TASK DETAILS
Copy out the entries from the line containing "At what coordinates should I click to accomplish: Collapse" through the end of the entries, both ends included, with "Show all messages" swapped for "Show all replies" and everything else left unchanged.

DATA LINES
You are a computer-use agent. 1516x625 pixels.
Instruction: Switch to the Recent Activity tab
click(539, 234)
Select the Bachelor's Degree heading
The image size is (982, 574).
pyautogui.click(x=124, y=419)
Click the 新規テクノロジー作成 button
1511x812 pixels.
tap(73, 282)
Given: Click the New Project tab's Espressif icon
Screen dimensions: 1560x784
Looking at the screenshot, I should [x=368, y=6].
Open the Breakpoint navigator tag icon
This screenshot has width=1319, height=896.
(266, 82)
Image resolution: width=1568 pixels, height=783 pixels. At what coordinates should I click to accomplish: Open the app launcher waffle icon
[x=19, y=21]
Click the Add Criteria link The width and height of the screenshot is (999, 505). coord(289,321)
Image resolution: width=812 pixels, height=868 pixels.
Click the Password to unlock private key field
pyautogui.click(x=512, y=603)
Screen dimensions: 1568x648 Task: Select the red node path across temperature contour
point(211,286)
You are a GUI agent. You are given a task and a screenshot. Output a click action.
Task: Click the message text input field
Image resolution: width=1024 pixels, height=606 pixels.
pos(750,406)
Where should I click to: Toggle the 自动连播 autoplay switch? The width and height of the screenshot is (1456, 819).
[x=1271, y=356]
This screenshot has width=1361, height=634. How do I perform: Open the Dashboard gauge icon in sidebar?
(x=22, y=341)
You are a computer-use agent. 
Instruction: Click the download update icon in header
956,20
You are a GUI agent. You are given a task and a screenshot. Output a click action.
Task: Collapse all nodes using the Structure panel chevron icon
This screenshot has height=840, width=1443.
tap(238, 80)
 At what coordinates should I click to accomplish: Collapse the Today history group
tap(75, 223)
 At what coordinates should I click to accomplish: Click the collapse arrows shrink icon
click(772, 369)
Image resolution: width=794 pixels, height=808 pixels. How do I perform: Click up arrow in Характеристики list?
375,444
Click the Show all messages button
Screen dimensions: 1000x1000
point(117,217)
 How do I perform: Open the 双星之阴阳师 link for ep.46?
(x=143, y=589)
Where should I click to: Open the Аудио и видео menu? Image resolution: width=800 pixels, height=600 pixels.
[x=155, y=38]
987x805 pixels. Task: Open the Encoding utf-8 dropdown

FINAL ANSWER
 At what coordinates should I click to accomplish: Collapse the Today history group
tap(75, 223)
 At what coordinates should I click to accomplish: Click the collapse arrows shrink icon
click(772, 369)
Image resolution: width=794 pixels, height=808 pixels. How do I perform: Click up arrow in Характеристики list?
375,444
Click the Show all replies button
Screen dimensions: 1000x1000
point(117,217)
 How do I perform: Open the 双星之阴阳师 link for ep.46?
(x=143, y=589)
Where should I click to: Open the Аудио и видео menu? Image resolution: width=800 pixels, height=600 pixels.
[x=155, y=38]
987x805 pixels. Task: Open the Encoding utf-8 dropdown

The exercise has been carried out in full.